Bob Marley, il Re del Reggae, nonché una delle figure più iconiche del ventesimo secolo, ci lasciava l’11 maggio 1981. Come molti già sapranno, la morte di Marley fu molto particolare, contraddistinta da una tragica fatalità e legata anche alla cultura religiosa rastafari. In occasione dell’uscita del biopic a lui dedicato, Bob Marley – One Love, in arrivo al cinema il 22 febbraio con Eagle Pictures, ripercorriamo i suoi ultimi anni.
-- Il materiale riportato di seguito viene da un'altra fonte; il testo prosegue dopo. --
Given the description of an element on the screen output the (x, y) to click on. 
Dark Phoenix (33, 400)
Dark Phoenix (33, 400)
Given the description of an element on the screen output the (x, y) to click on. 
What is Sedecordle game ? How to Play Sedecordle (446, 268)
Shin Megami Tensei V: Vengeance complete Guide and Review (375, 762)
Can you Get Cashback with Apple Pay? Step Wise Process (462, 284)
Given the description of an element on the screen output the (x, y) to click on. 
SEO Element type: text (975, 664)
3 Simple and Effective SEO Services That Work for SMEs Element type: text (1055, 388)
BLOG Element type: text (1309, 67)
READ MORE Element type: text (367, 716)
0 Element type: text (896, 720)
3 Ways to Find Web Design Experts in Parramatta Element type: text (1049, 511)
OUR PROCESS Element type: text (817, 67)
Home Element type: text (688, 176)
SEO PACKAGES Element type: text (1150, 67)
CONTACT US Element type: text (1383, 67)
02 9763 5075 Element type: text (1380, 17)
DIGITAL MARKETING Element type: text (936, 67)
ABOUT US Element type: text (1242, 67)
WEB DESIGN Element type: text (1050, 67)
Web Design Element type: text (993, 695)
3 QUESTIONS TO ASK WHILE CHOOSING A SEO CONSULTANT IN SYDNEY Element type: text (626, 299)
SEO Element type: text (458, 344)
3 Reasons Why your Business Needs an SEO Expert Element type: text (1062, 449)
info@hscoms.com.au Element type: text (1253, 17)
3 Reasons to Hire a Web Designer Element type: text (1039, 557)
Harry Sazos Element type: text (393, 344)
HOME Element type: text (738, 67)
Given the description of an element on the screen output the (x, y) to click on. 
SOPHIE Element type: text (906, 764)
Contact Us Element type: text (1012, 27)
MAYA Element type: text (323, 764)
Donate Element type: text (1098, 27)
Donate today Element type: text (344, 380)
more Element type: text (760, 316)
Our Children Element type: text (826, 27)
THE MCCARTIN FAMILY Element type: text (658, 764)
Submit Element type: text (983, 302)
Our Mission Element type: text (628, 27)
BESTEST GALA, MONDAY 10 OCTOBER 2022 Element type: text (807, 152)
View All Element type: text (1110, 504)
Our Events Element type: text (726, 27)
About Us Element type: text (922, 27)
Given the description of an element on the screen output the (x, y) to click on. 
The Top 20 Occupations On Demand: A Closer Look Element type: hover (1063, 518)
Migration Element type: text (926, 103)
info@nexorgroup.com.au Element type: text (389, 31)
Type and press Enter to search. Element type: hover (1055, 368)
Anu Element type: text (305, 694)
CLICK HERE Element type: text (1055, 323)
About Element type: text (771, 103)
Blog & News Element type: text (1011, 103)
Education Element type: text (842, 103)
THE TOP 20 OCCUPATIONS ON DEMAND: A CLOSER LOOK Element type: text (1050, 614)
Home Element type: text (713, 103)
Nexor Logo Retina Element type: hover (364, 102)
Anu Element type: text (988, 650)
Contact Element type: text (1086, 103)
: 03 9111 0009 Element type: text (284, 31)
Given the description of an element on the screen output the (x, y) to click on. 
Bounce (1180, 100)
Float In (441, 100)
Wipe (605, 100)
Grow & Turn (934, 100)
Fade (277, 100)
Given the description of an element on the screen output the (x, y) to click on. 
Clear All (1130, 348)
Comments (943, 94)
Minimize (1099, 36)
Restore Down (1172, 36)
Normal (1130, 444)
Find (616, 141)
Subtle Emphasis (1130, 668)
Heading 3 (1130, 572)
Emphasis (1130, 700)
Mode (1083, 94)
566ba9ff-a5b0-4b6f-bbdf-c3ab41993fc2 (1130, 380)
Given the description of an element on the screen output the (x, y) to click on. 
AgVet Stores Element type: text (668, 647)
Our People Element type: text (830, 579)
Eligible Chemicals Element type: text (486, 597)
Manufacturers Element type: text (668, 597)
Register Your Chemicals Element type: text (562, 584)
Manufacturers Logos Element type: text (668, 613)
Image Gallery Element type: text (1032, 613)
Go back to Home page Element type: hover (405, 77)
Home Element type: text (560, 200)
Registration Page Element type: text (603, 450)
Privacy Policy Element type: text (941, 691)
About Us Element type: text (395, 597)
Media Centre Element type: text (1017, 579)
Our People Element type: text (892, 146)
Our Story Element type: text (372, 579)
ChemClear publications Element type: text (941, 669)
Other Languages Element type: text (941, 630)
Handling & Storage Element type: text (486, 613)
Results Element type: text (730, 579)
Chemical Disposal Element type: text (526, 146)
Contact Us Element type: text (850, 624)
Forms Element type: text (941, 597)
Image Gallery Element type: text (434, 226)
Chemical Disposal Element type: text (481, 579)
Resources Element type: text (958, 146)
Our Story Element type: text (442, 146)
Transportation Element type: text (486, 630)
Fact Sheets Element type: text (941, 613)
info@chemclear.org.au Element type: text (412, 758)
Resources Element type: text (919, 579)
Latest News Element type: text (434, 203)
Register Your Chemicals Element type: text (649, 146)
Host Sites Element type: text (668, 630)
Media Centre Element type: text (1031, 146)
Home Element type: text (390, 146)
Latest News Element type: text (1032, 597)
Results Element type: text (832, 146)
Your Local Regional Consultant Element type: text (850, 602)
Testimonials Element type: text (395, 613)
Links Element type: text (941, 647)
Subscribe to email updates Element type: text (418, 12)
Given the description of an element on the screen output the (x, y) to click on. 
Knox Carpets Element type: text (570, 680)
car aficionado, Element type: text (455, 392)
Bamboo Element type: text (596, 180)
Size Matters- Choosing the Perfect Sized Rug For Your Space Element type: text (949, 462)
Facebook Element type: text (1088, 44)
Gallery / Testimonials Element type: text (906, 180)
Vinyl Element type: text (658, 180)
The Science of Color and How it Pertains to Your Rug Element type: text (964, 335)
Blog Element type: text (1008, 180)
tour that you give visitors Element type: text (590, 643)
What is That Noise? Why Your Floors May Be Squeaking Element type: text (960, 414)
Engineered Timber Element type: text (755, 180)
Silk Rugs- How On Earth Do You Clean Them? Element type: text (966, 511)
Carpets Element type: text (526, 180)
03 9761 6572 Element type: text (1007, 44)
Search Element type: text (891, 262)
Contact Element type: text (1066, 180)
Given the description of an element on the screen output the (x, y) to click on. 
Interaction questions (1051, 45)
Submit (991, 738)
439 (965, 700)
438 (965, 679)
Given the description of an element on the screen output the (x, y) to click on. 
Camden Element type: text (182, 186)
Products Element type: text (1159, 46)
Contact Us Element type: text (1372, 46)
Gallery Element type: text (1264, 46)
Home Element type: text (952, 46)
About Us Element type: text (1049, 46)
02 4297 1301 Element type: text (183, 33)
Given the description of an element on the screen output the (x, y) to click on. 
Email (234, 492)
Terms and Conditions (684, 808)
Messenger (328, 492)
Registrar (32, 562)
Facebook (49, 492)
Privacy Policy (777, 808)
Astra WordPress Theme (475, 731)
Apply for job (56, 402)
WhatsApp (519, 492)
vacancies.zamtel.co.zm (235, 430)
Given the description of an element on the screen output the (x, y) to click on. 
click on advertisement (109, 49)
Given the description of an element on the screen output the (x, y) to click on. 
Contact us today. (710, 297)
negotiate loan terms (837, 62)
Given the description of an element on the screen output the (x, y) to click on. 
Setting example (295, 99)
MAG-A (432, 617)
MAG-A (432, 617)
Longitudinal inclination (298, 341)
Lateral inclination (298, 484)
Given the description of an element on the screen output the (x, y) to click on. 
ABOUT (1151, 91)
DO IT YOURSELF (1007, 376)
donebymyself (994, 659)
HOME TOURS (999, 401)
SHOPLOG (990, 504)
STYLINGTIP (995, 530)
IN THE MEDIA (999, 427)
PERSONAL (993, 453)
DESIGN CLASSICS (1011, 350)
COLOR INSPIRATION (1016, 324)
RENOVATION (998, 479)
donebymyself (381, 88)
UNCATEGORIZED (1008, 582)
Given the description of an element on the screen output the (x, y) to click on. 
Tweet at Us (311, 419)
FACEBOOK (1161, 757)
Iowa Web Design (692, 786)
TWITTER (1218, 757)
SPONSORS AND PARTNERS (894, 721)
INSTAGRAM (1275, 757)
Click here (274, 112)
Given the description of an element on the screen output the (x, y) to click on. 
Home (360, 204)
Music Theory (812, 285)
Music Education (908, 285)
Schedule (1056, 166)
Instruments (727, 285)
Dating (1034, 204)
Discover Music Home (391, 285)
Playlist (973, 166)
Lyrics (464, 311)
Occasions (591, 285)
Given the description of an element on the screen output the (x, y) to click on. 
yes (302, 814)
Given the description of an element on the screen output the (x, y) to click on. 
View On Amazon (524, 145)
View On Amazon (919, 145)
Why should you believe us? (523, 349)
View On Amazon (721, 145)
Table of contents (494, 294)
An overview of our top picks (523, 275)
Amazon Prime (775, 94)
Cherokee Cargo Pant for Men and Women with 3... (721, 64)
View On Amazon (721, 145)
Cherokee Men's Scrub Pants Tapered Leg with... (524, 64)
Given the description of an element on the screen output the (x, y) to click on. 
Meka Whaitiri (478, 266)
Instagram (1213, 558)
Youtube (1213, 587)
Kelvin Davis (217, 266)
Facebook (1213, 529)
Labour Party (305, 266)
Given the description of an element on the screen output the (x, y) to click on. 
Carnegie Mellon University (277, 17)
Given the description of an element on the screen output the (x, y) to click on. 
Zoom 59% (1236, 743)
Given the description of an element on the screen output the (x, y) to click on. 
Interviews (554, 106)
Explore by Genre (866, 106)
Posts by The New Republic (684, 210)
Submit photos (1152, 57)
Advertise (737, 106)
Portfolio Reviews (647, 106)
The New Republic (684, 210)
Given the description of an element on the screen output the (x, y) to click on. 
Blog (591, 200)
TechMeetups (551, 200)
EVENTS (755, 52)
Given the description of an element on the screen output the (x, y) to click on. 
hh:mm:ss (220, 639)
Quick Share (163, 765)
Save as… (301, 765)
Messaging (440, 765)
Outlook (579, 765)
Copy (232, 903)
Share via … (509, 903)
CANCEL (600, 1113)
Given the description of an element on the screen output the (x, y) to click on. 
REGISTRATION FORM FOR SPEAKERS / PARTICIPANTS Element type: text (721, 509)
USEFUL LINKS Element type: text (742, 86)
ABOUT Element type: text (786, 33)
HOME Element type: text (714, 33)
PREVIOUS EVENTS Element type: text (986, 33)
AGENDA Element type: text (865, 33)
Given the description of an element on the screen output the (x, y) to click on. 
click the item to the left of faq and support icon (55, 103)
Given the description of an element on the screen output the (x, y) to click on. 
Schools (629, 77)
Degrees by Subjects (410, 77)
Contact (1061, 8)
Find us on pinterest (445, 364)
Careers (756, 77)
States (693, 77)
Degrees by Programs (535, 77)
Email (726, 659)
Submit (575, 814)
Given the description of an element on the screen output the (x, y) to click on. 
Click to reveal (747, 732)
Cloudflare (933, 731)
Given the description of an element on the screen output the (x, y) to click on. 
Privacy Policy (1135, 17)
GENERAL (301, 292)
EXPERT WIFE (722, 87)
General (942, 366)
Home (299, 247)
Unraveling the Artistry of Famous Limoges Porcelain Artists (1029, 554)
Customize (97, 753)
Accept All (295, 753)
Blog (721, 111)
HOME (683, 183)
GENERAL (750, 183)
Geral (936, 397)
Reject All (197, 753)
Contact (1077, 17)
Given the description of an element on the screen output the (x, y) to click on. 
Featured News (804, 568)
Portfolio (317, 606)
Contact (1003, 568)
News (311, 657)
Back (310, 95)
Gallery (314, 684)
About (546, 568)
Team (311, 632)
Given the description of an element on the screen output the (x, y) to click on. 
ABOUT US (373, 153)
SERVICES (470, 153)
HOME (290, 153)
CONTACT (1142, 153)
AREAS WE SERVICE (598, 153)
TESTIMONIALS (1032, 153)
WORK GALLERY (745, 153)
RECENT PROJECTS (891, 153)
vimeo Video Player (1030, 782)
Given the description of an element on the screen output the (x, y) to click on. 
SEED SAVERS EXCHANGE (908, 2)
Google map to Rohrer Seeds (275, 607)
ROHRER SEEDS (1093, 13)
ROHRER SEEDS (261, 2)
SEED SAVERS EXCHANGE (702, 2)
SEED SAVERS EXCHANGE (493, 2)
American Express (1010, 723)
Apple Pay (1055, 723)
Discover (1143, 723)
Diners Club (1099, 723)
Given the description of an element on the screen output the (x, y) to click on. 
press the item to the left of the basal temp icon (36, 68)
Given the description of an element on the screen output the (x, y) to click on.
Il successo di Bob Marley and The Wailers
Cresciuto con la musica fin da giovane, Bob Marley creò il gruppo musicale reggae Bob Marley and the Wailers nel 1974, dopo che Peter Tosh e Bunny Wailer avevano lasciato il precedente gruppo, già chiamato The Wailers. L’esodo di Bob Marley alla testa della gente di Jah inizia grazie al fiuto di Chris Blackwell, fondatore della Island Records, principale esportatore di reggae nel mondo. Si trattava di veicolare il reggae dei Wailers fuori dalla Giamaica: per fare questo, si pensò di “occidentalizzare” il suono con l’uso di chitarre e sapori rock quel tanto che basta per non snaturarne il messaggio dato che, soprattutto per i giamaicani, il reggae è uno stile che vuole condurre alla liberazione del corpo e dello spirito; è una musica impregnata, almeno per come l’ha concepita Marley, di un profondo misticismo.
Bob Marley & The Wailers continuarono ad espandere il loro successo prima con “Babylon By Bus” (registrazione di un concerto a Parigi), poi con “Survival”. Alla fine degli anni settanta Bob Marley and The Wailers erano la più famosa band della scena musicale mondiale, e infransero i record di vendite discografiche in Europa. Il nuovo album, “Uprising”, entrò in ogni classifica europea.
La morte
Nel luglio 1977, Marley notò una ferita nell’alluce destro, ma non gli diede peso, pensando di essersela procurata in un incidente durante una partita di calcio, sport che amava tantissimo e che praticava a livello amatoriale, appena ne aveva la possibilità. Successivamente, sempre durante un’altra partita, l’unghia dell’alluce si staccò e a quel punto il cantante decise di farsi controllare. La diagnosi fu rapida, quanto terribile: melanoma maligno che cresceva sotto l’unghia dell’alluce.
Al cantante fu proposta una cura oppure l’amputazione del dito del piede, che gli avrebbe causato certo dei fastidi ma non sarebbe stata ovviamente letale. Secondo la religione rastafari, così chiamata in onore di Hailé Selassié (Ras Tafari), ultimo imperatore d’Etiopia e unico sovrano indipendente d’Africa, il corpo era un dono divino e non poteva essere corrotto da cure artificiali. Bob Marley, fedele indefesso del credo, decise di non accettare cure per il male che aveva scoperto, limitandosi a tagliare solo il letto dell’unghia.
Il cancro, nel frattempo, si stava diffondendo nel suo corpo, ma Marley riuscì comunque a concludere il tour estivo in Europa, con risultati positivi, tra cui il memorabile concerto tenuto a Milano dove canta davanti a 100.000 persone, il 27 giugno 1980.
L’anno dopo le sue condizioni erano troppo peggiorate. Nell’ultimo disperato tentativo di salvargli la vita, Bob fu trasportato in un centro di trattamento in Germania. Nello stesso ospedale tedesco Bob passò il suo trentaseiesimo compleanno. Tre mesi dopo, l’11 maggio 1981, Bob morì in un ospedale di Miami.
L’ultima foto
Ecco Bob Marley in una delle sue ultime foto in vita, con i dreadlocks tagliati e il volto segnato dalla malattia, 1981.
Redemption Song, una delle canzoni più emotivamente e ideologicamente significative della carriera di Bob Marley, fu scritta quando il cantante sapeva già di andare incontro alla morte. Le parole “emancipate yourself from mental slavery, none but ourselves can free our mind” sono un testamento da lui lasciato al mondo.